[Records from a data source]
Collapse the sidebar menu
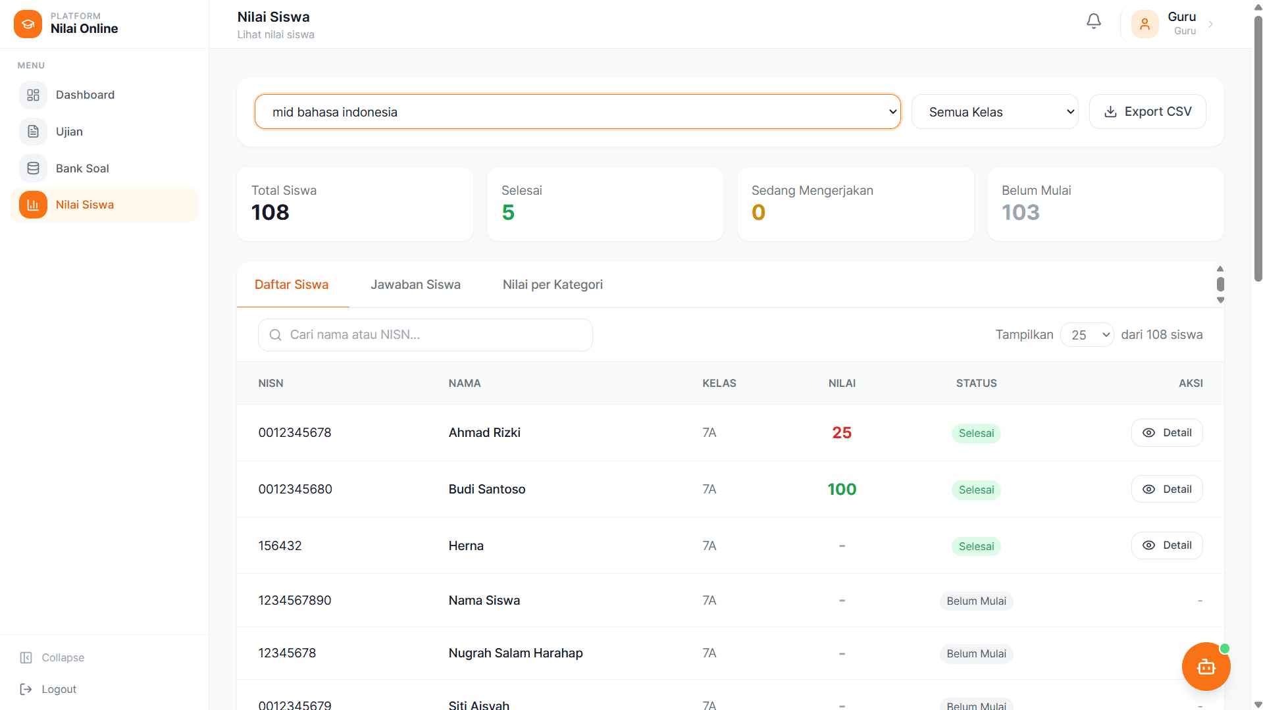Viewport: 1263px width, 710px height. click(53, 657)
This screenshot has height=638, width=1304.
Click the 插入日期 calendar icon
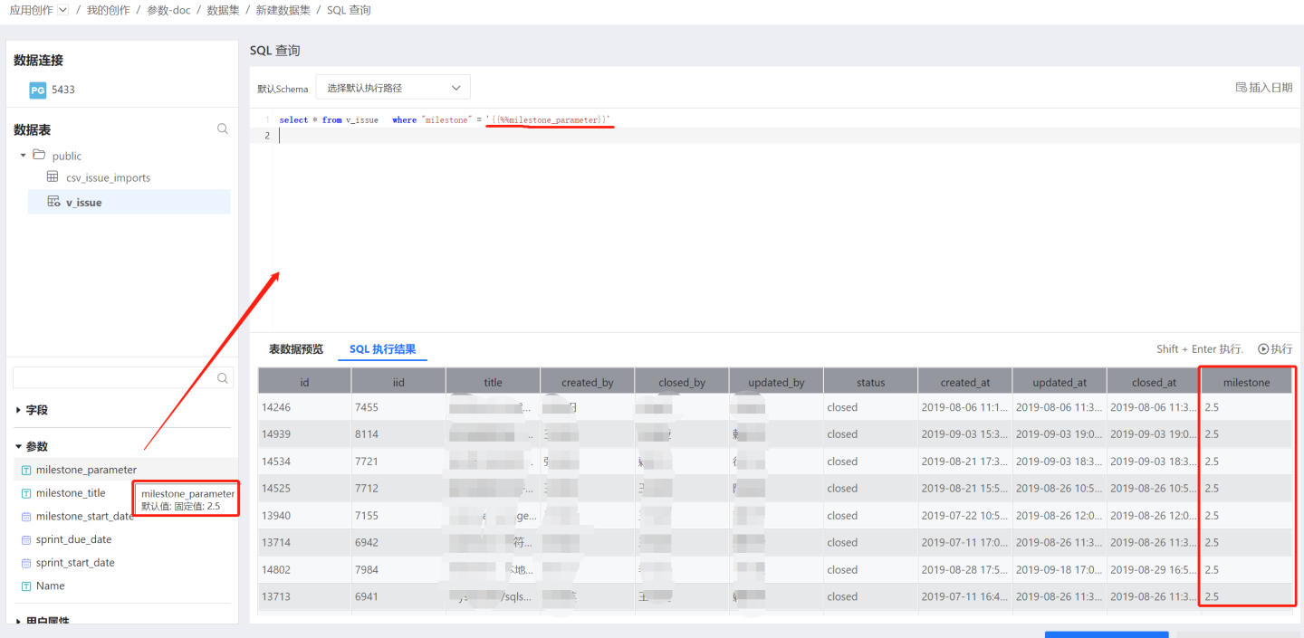coord(1242,88)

_WORK INSTRUCTIONS_. Omit each image and transcribe the remaining records word for word.

_YOUR SOLUTION_.
Collapse the sidebar menu
Viewport: 1263px width, 710px height. click(53, 657)
This screenshot has height=638, width=1304.
Click the 插入日期 calendar icon
coord(1242,88)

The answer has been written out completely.